### What you have to do:
Reproduce only the lines of the material below that start at the line containing "Screen dimensions: 320x309" and stop at the line containing "Toggle italic formatting button". Keep both end lines.

### Dataset records:
"""
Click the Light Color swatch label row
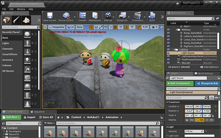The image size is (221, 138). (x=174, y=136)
"""
"""
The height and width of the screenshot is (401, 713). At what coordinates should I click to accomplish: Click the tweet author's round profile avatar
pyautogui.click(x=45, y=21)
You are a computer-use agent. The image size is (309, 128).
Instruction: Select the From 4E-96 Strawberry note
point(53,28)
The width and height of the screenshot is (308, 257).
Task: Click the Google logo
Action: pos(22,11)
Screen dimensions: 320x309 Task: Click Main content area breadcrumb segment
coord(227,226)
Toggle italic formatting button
"""
"""
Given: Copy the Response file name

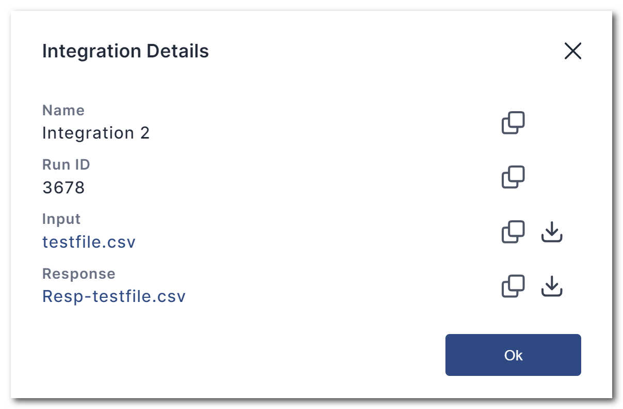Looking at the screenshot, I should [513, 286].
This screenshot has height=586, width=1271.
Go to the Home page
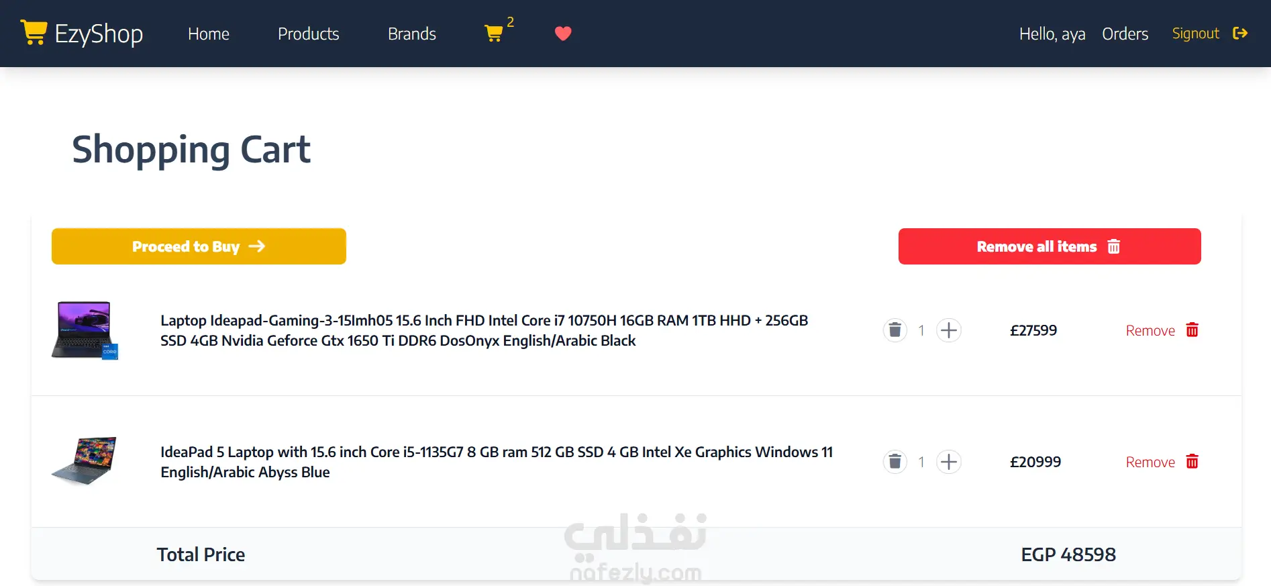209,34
"""
### Your solution:
Screen dimensions: 320x309 Task: Click Main content area breadcrumb segment
coord(227,226)
Toggle italic formatting button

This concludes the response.